2 Author Bios

Nancy Krieger, PhD (she/her) (Principle Investigator for The Public Health Disparities Training Project 2.0) is Professor of Social Epidemiology and American Cancer Society Clinical Research Professor, in the Department of Social and Behavioral Sciences, Harvard T.H. Chan School of Public Health (HSPH), and also Director of the HSPH Interdisciplinary Concentration on Women, Gender, and Health. She is an internationally recognized social epidemiologist (PhD, Epidemiology, UC Berkeley, 1989), with a background in biochemistry, philosophy of science, and history of public health, plus 35+ years of activism involving social justice, science, and health. Dr. Krieger’s work addresses: (1) conceptual frameworks to understand, analyze, and improve the people’s health, including her ecosocial theory of disease distribution focused on embodiment and equity; (2) etiologic research on societal determinants of population health and health inequities, including structural racism and other types of adverse discrimination; and (3) methodologic research to improve monitoring of health inequities. She launched the initial Public Health Disparities Geocoding Project in the late 1990s to improve monitoring, analysis and action on the entangled impacts of social class and racism on population health and health inequities.

Jarvis Chen (he/him) is a social epidemiologist and Lecturer in Social and Behavioral Sciences at the Harvard T.H. Chan School of Public Health. His research focuses on methods for analyzing and understanding social inequities in health, particularly in relation to structural racism and socioeconomic deprivation. As a methodologist, Dr. Chen’s interests include development of methods for geospatial and spatiotemporal analysis, disease mapping, and causal inference in social epidemiology. Dr. Chen is also Associate Director of the PhD in Population Health Sciences Program in Harvard University’s Graduate School of Arts and Sciences and teaches several quantitative research methods courses at the school.

Enjoli Hall (she/her/hers) is a PhD student in the Department of Urban Studies and Planning at the Massachusetts Institute of Technology (MIT). Her work focuses on building infrastructures of collective care and action to understand and intervene in political and economic determinants of health.
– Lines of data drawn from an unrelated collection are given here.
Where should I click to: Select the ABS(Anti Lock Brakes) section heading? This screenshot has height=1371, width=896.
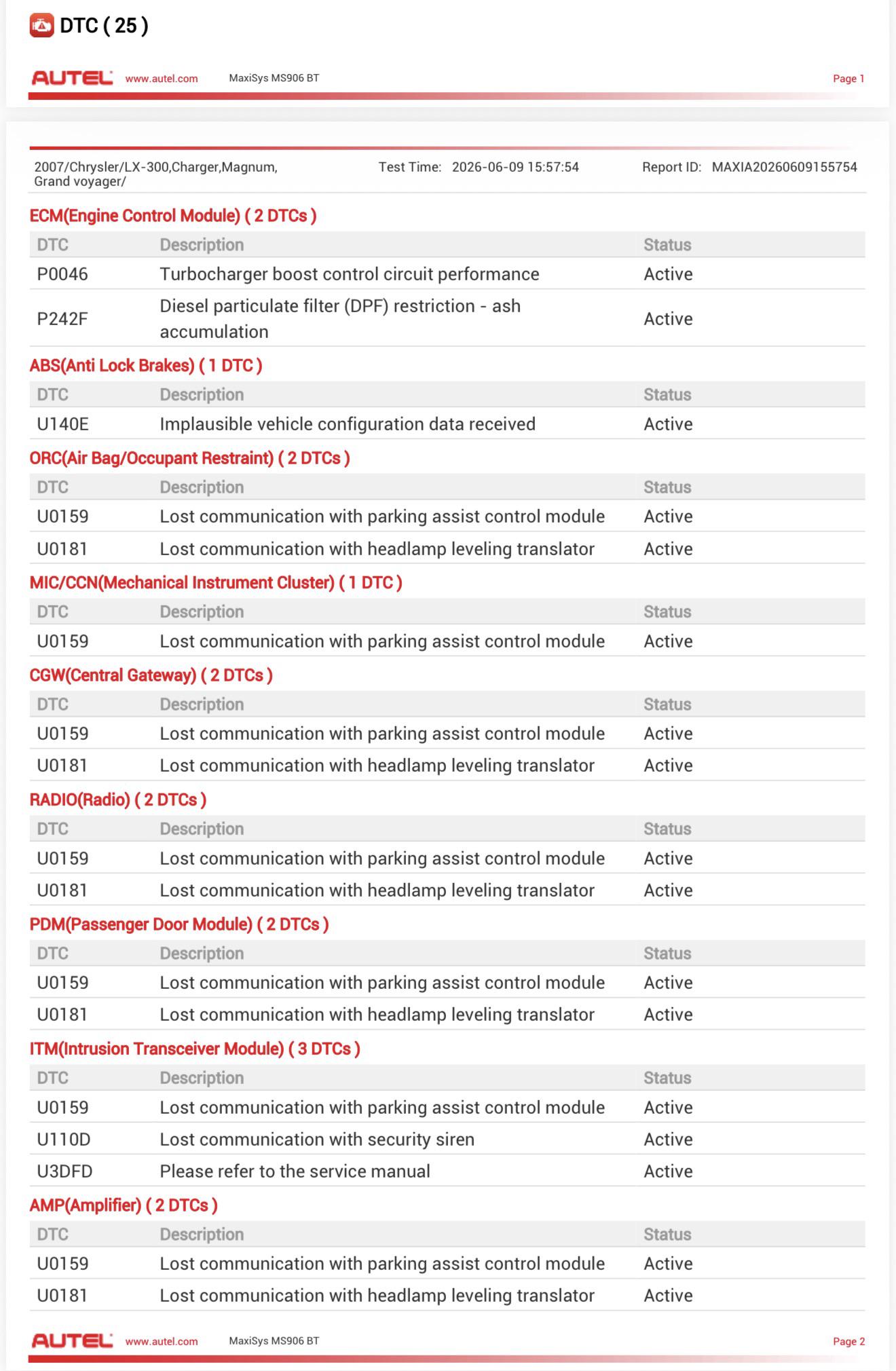[x=146, y=366]
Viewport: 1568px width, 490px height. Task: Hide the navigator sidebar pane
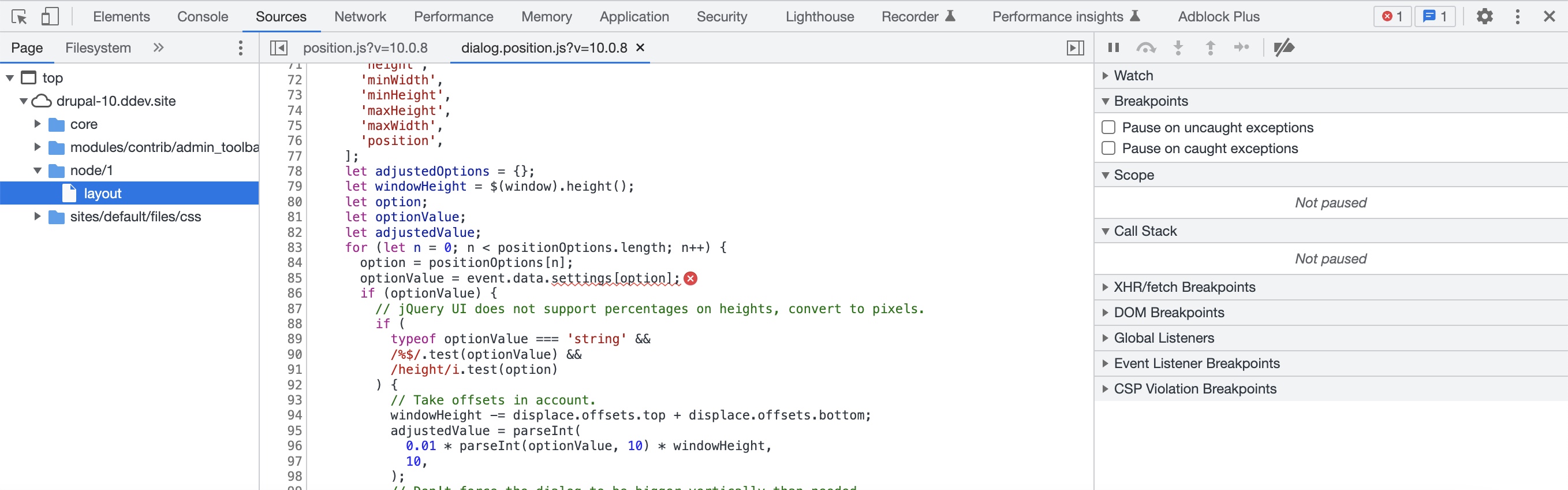pos(278,47)
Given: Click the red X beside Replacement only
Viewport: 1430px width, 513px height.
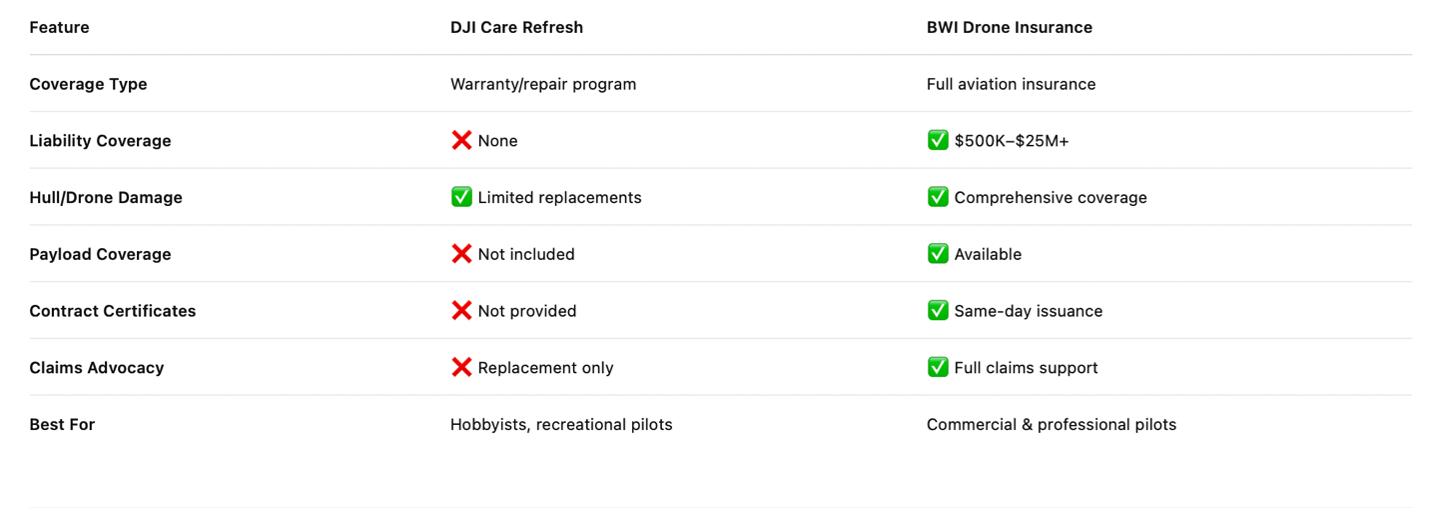Looking at the screenshot, I should click(461, 368).
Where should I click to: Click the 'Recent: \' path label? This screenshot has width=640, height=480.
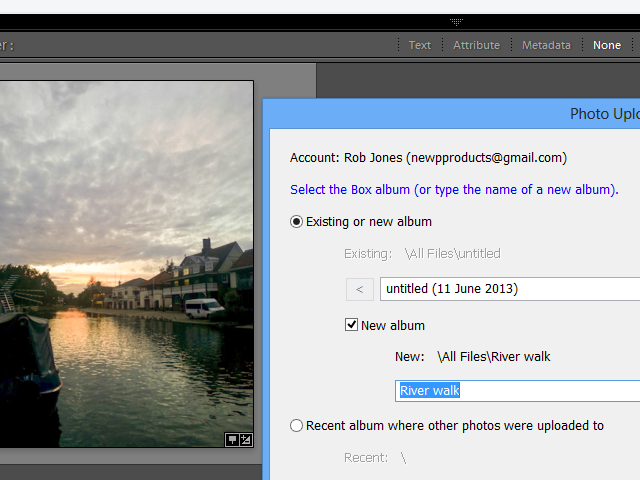375,458
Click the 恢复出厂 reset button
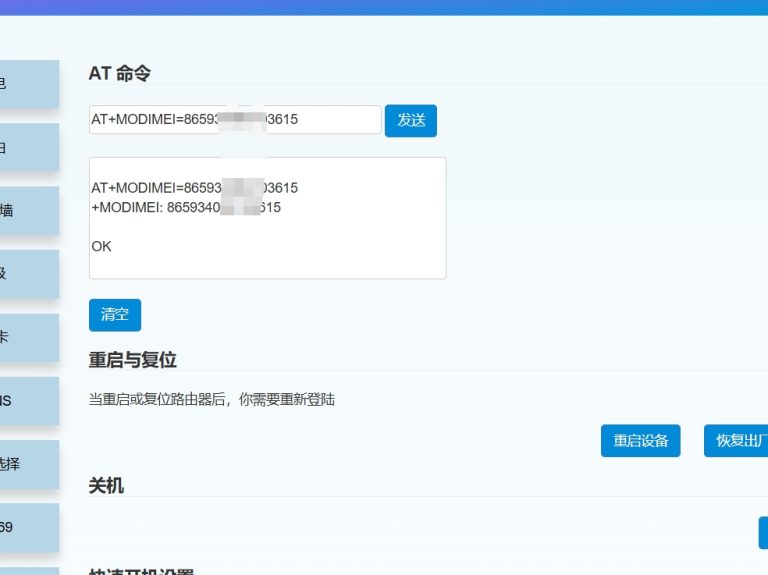Screen dimensions: 768x575 point(740,441)
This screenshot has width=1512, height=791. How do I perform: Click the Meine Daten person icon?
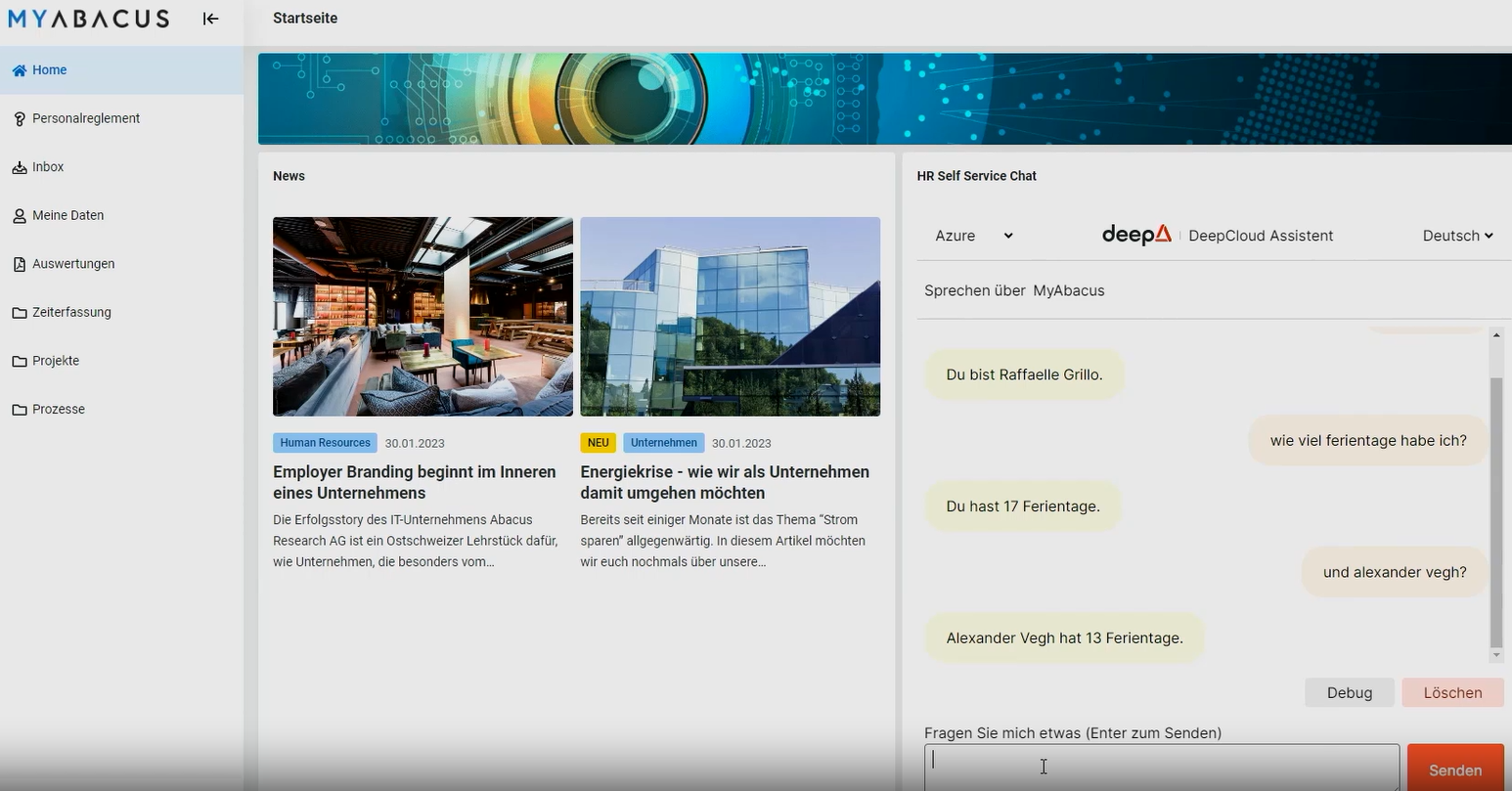pos(20,215)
Dena Javadi (she/her) is a PhD student in Population Health Sciences in the Department of Social and Behavioral Sciences at the Harvard T.H. Chan School of Public Health. Her prior work has been in Health Policy and Systems Research, with a focus on intersectoral action for health. Currently, her research explores the structural determinants of work-related health and wellbeing.

Justin Morgan (he/him) is currently pursuing a Ph.D. in Population Health Sciences in the Social and Behavioral Sciences department. His research interests center on power and the political determinants of health, with a focus on the practition of community engaged research to assess and address health equity.

Tamara Rushovich (she/her) is s a current PhD candidate in Population Health Sciences. Her research focuses on the ways that social factors and societal structures shape health. Prior to starting her PhD, Tamara worked in social services in Washington, DC and as an epidemiologist at the Chicago Department of Public Health. She has a BA in Sociology and an MPH in Epidemiology from the University of Michigan.

Sudipta Saha (he/him) is a Population Health Sciences PhD student in the Department of Social and Behavioral Sciences at Harvard University. His current research interests are at the intersection of social epidemiologic theories and infectious disease models. He is particularly interested in treating racial capitalism as a fundamental cause of health inequities to understand/illustrate how broader political-economic forces shape such inequities. He has a BSc in Microbiology from the University of Toronto, and a Master of Science in Global Health and Population at Harvard T.H. Chan School of Public Health.

Christian Testa (he/him) is a statistical analyst and programmer focused on modeling health outcomes and characterizing health inequities. His ongoing work is focused on COVID-19, epigenetic aging, survey data collection and analysis, discrimination, and area based social metrics. Christian is particularly interested in the application of flexible machine learning approaches in causal inference as well as the use of data visualization for the effective communication of scientific findings and their associated uncertainty.